Given exercise: Extract the lines between the one containing "Liny poliestrowe FLUO-ULTRA" and the one containing "Liny plecione PP typ Holenderka (39, 359)", inclusive, and reproduce them unchanged.
>> begin Raw records
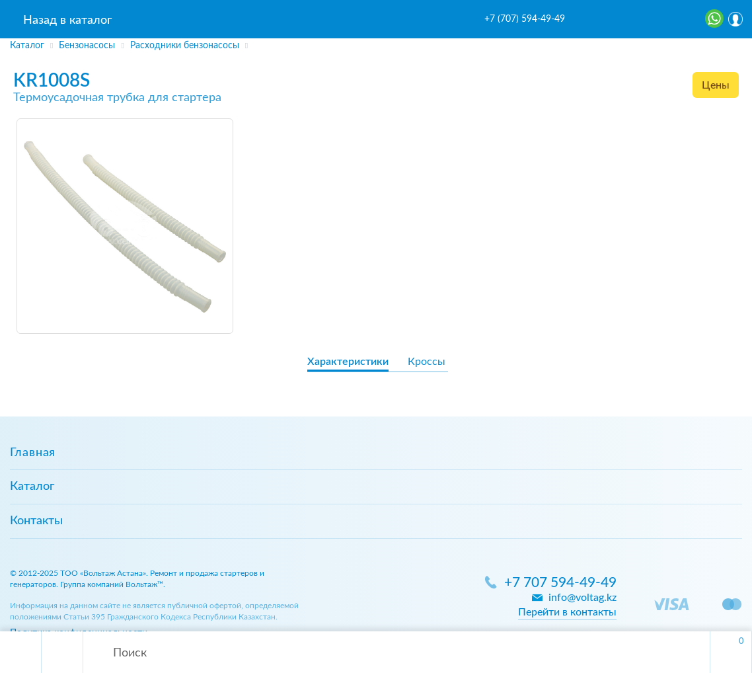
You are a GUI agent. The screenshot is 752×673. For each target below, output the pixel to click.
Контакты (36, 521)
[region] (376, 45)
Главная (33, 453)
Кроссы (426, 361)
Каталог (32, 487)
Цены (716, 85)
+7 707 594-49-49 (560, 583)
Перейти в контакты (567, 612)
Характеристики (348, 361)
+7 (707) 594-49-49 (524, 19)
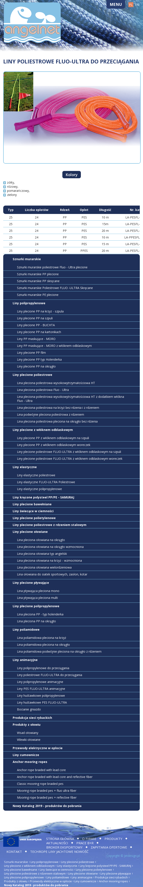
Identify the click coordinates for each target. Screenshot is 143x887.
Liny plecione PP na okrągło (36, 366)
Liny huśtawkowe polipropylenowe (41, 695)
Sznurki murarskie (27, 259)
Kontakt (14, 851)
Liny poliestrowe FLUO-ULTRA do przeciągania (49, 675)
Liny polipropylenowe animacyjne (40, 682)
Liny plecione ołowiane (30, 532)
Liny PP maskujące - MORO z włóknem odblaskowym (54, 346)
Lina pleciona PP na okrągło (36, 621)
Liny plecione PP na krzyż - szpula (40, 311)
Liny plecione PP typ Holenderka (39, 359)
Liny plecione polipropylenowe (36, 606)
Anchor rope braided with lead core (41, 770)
>> end Raw records
>> begin Raw records
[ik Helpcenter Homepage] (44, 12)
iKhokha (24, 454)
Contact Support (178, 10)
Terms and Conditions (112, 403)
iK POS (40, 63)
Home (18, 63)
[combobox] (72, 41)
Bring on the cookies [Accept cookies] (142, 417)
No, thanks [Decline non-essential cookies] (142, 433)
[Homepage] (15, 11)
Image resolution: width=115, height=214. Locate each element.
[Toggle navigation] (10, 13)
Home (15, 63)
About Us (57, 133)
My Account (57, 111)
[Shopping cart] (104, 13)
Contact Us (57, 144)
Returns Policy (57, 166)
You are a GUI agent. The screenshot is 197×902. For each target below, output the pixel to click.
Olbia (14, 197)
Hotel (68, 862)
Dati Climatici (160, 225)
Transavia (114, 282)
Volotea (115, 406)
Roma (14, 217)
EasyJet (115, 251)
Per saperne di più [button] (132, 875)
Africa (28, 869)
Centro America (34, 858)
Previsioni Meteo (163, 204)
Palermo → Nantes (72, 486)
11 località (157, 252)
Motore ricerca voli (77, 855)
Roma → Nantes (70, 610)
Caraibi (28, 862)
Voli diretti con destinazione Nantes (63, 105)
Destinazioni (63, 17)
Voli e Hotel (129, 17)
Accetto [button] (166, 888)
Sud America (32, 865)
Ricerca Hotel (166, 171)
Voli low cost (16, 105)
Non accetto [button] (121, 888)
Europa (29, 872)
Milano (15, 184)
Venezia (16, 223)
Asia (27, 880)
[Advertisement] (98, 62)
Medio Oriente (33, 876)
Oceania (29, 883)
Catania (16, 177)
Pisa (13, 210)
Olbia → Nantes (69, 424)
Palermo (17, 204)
>> end Raw records
Full answer:
Liny poliestrowe FLUO-ULTRA do przeciągania (49, 675)
Liny polipropylenowe animacyjne (40, 682)
Liny plecione ołowiane (30, 532)
Liny PP maskujące - MORO z włóknem odblaskowym (54, 346)
Lina pleciona PP na okrągło (36, 621)
Liny plecione PP na krzyż - szpula (40, 311)
Liny plecione PP typ Holenderka (39, 359)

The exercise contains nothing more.